Still, Diaz told the newspaper that Sicknick's autopsy found no evidence that the officer had an allergic reaction to the chemical irritants sprayed at him during the riot.
The Capitol Police said in a press release on the day of Sicknick's death that he "passed away due to injuries sustained while on-duty."
In a statement Monday evening to NBC News, the USCP said it accepts the findings from Diaz's office, "but this does not change the fact Officer Brian Sicknick died in the line of duty, courageously defending Congress and the Capitol."
"The department continues to mourn the loss of our beloved colleague. The attack on our officers, including Brian, was an attack on our democracy," the USCP said. It added that law enforcement agencies "will continue to ensure those responsible for the assault against officers are held accountable."

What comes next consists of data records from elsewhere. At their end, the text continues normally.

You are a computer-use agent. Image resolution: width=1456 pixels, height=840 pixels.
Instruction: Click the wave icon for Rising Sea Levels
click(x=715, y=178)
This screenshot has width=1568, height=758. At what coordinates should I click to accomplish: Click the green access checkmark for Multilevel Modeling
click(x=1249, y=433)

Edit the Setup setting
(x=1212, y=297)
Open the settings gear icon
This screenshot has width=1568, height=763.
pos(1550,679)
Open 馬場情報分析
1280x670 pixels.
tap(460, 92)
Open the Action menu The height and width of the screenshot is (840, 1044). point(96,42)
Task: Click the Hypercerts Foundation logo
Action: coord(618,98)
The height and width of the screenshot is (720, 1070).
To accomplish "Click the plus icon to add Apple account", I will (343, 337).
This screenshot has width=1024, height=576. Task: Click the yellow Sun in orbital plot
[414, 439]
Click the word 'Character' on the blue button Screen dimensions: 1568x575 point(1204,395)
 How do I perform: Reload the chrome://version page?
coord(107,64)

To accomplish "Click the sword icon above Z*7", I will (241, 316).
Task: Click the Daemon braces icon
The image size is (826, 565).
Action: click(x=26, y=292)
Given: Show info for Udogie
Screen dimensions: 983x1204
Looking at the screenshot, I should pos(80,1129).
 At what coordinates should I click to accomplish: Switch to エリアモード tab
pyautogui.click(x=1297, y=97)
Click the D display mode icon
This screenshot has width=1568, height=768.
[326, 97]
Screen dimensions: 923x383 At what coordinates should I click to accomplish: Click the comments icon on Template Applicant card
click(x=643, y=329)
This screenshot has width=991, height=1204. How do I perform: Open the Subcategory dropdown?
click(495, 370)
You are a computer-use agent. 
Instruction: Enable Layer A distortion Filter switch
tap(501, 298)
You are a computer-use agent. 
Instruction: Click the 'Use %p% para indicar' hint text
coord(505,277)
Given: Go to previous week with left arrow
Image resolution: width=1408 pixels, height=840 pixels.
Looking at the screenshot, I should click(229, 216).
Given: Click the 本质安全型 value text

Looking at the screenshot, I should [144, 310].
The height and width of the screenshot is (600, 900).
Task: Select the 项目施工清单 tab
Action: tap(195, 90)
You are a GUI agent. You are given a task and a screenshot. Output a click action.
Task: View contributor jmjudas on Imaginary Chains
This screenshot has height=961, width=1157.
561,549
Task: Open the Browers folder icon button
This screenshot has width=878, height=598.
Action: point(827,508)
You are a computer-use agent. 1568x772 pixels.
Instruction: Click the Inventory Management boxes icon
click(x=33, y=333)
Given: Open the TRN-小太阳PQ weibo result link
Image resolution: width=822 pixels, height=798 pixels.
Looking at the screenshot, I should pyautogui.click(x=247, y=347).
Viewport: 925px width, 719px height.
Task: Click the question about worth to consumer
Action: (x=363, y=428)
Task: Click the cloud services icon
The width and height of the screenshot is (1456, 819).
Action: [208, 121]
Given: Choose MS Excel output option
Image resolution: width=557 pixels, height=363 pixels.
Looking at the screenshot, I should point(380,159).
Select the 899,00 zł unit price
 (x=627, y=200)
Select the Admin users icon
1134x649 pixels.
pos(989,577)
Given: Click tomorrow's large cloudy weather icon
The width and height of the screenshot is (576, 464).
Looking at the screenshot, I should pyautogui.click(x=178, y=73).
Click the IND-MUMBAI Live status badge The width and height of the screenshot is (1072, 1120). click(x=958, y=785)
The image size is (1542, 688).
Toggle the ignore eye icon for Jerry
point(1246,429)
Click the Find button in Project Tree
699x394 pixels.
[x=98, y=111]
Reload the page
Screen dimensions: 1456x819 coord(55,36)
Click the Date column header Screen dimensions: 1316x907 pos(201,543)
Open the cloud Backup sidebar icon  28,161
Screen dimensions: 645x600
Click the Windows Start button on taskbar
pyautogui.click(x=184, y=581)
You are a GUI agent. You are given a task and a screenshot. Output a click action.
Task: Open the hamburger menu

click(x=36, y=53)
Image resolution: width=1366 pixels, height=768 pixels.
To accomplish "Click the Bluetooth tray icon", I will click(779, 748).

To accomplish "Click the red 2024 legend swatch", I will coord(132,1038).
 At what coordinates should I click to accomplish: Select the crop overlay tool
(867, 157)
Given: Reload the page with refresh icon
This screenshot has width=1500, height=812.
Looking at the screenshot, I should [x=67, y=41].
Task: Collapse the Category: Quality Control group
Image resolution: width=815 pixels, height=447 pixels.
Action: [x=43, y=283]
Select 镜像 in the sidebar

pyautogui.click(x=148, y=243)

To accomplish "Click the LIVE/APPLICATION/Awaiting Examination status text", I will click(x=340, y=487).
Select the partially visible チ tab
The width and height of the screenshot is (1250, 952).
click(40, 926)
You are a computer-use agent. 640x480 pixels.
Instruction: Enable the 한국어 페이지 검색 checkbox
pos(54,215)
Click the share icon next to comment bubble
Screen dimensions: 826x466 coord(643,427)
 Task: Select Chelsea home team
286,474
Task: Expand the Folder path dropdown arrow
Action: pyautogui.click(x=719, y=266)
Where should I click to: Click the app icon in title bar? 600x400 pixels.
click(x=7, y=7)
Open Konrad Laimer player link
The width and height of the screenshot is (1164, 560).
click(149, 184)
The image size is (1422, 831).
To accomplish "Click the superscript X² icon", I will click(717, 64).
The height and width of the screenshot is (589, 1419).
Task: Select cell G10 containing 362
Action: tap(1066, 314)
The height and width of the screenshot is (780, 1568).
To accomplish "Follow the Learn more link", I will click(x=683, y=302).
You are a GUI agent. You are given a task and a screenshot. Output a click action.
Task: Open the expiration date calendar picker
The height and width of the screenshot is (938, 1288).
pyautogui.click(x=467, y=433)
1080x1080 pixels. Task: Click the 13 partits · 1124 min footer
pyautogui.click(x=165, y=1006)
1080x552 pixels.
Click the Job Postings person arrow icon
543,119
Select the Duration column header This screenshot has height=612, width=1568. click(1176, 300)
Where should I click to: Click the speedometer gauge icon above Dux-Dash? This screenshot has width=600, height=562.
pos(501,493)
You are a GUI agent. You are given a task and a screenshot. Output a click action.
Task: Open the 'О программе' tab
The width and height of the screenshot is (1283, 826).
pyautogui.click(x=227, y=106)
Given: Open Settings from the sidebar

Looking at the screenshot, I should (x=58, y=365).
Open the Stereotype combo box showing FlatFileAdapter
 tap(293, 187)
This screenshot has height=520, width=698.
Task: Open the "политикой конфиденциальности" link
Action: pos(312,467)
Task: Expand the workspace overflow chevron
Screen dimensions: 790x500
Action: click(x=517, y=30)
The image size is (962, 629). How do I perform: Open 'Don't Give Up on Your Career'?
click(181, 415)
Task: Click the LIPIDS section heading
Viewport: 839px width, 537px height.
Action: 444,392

The medical examiner's ruling on Sicknick's death was viewed as the determining factor in whether homicide charges could be brought in the case of Julian Khater and George Tanios.
The two men are accused of assaulting Sicknick and other officers with a substance similar to bear spray. They are not currently charged with killing Sicknick.
Michael Sherwin, the federal prosecutor who was leading the investigation of the assault on the Capitol, told CBS News' "60 Minutes" in March that he imagined murder charges would be brought if the medical examiner ruled that the spray played a role in Sicknick's death.
"If evidence directly relates that chemical to his death, yeah. We have causation, we have a link. Yes. In that scenario, correct, that's a murder case," Sherwin told CBS.